Dan karena itulah, NU bersama parpol Islam lainnya
dipaksakan bersatu dibawah bendera
Partai Persatuan Pembangunan. Partai ini melengkapi tiga kelompok lainnya,
yakni Partai demokrasi Indonesia, Golkar, dan Abri didalam fraksi di DPR.
Meski begitu, NU bukan hanya diam dalam menghadapi pemaksaan
ini. Seperti PSII yang menolak fusi partai, NU lewat Muktamar ke 25 Desember
1971 juga menyatakan penolakannya terhadap fusi partai islam menjadi satu.
Alasannya sederhana, NU takut menjadi inferior dan minoritas dalam partai baru
tersebut. Pasalnya, NU pada masa itu tengah berada didalam puncak
kepolitikannya setelah berdiri di posisi ke dua dalam perpolitikan Indonesia
setelah Golkar. Meski begitu, pada akhirnya NU tetap menandatangani Deklarasi
PPP.
Posisi NU cukup kuat dalam tubuh PPP, namun di dalam jabatan
pemerintahan, NU tidak lagi dilibatkan. Kalau pada kabinet pembangunan masih ada orang nu yang duduk sebagai
menteri, pada kabinet pembangunan 2, tak ada lagi orang NU yang dilibatkan. Hal
ini disebabkan rezim lebih memilih berkoalisi dengan para teknokrat dibanding
para politisi non-Golkar.
Pada akhirnya, unteraksi politik NU mentok di lembaga
legislatif saja. Maka, jalan yang paling strategis bagi parpol adalah meraih
suara sebanyak-banyaknya di setiap pemilu, agar dapat memiliki wakil yang duduk
di DPR/MPR. Namun begitu besarnya kekuatan Golkar membuat PPP selalu berada
dibawah Golkar.
Pada tahun 1984, NU memutuskan kelur dari PPP. Ini
deisebabkan dinamika politik orde baru yang cenderung otoriter. Apalagi setelah
rezim memasukan Pcenderung otoriter. Apalagi setelah rezim memasukan P4 kedalam
GBHN. P4 yang merupakan tafsiran pada pancasila dikhawatirkan dapat mengaburkan
Pancasila sendiri. Selain itu konflik internal terkait sikap PPP sendiri dan NU
juga membawa situsi kian rumit.
Akhirnya, setelah retrospeksi yang cukup panjang terhadap
pergulatan politik NU, NU memilih untuk kembali pada khittah 1926. Para
intelektual muda NU berpendapat, kembali ke khittah 1926 adalah keharusan, dan
oleh karena itu mereka pun meyakinkan para ulama tua untuk menyetujuinya.

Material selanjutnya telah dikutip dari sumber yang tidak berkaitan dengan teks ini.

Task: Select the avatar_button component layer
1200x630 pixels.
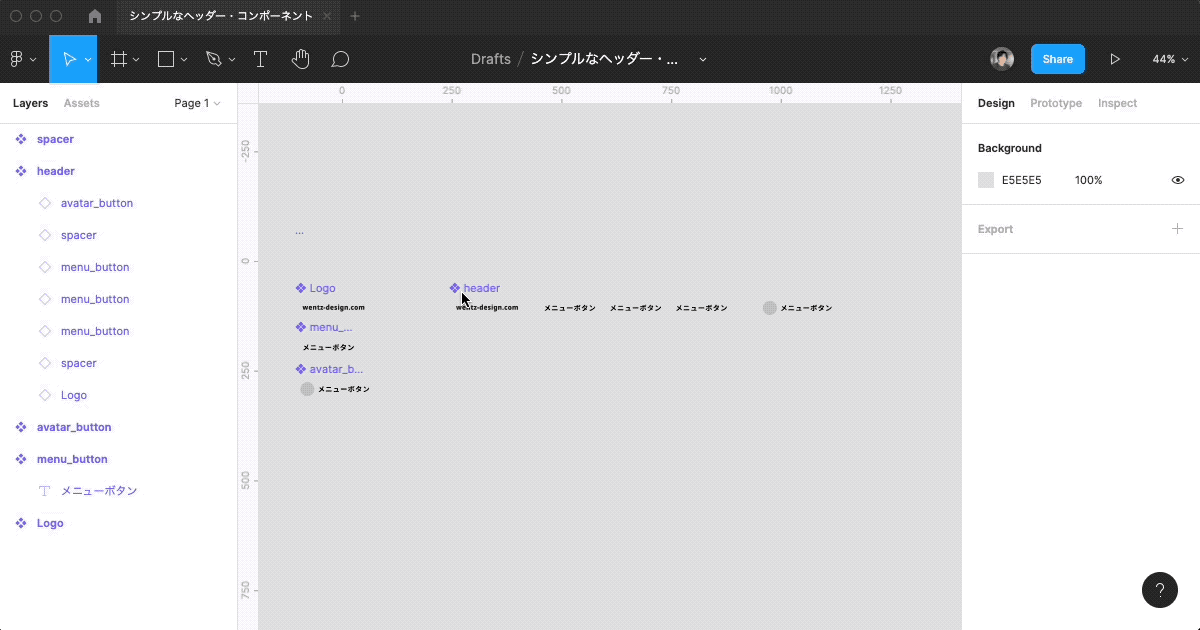Action: pos(74,427)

Selain itu, para ulama non-politisi jug menyambut baik keinginan ini karena hal
ini dapat mengembalikan posisi ulama ke peran yang lebih besar lagi.
Sekalipun tidak lagi aktif dalam pergulatan politik
Indonesia, NU tetap memiliki aktifitas yang besar dalam kehidupan masyarakat.

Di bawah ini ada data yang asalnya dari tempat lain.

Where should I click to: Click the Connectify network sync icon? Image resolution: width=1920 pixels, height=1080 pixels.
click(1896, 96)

Selain kembali menjadikan tujuan organisasi yang memang sebagai Jam’iyah
Dinniyah. Keputusan yang dibuat pasca kembali ke khittah 1926 juga mengharuskan
para pengurus NU untuk tidak aktif lagi di politik praktis. Hal ini tercermin
dari keputusan yang mentidakbolehkan seorang NU merangkap jabatan di organisasi
lain, apapun itu.
Kemana NU akan melangkah setelah kembali ke khittah 1926?

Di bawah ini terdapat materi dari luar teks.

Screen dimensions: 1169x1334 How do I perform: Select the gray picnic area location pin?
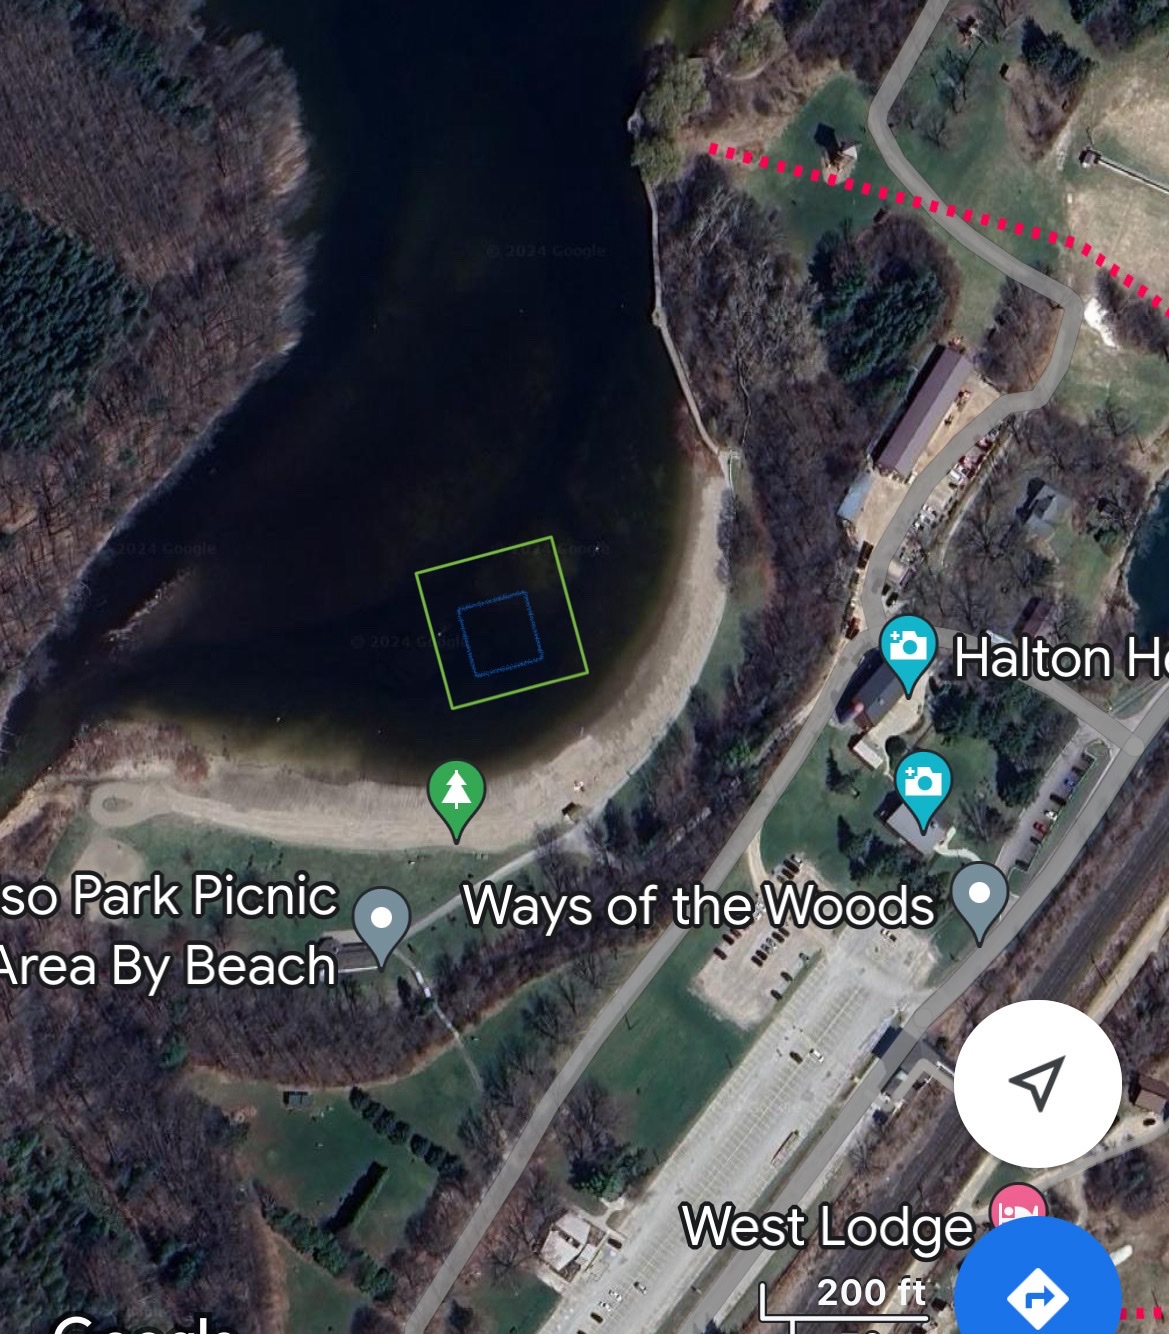tap(381, 924)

Sebagai organisasi social keagamaan yang sering dikatakan tradisional, secara
teoritis, ia mestinya rigit terhadap perubahan-perubahan lingkungannya. Baik
secara ekonomi, politik, mpun system-sistem lainnya. Namun kenyataannya tidak
demikian. NU justru mampu bertahan dan malahan berkembang sebagaimana
organisasi-organisasi modern.
Namun NU tidak sepenuhnya oportunistik sebagaimana
penyesuaian diri yang dilakukannya, karena NU pernah bersikap nonkooperatif dan
menjaga jarak dengan penguasa. Dan untuk memahami prilaku NU, tidak bias hanya
dengan kacamata organisasi saja, namun juga harus melalui perspektif
kebudayaan.
Sebagai penganut Ahlussunah Wal-Jamaah, NU menunjukan
sosoknya yang berbeda dengan penganut Ahlussunah Wal-Jamaah yang lainnya.
Karena ia bersikap terbuka dengan mengakulturasi kebudayaan local dan social
masyarakatnya. Hal ini tidak luput dari pemahaman agama NU, yakni islam sebagai
agama yang fithri, suatu agama yang menyempurnakan kebaikan yang sudah dimiliki
oleh manusia.
Oleh karena itu, Dewasa kini, NU tengah menapaki langkah
sebagai Jam’iyah Dinniyah saja. Meski NU kemudian mulai berbicara ekonomi, dan
muncul pertanyaan, apakah NU akan tetap selalu menggunakan pendekatan kultural
sebagaimana dikemukakan Abdurrahman Wahid, ataukah langkah-langkahnya itu lebih
ditentukan oleh struktur ekonomi dan bahkan stuktur politik yang melingkupinya.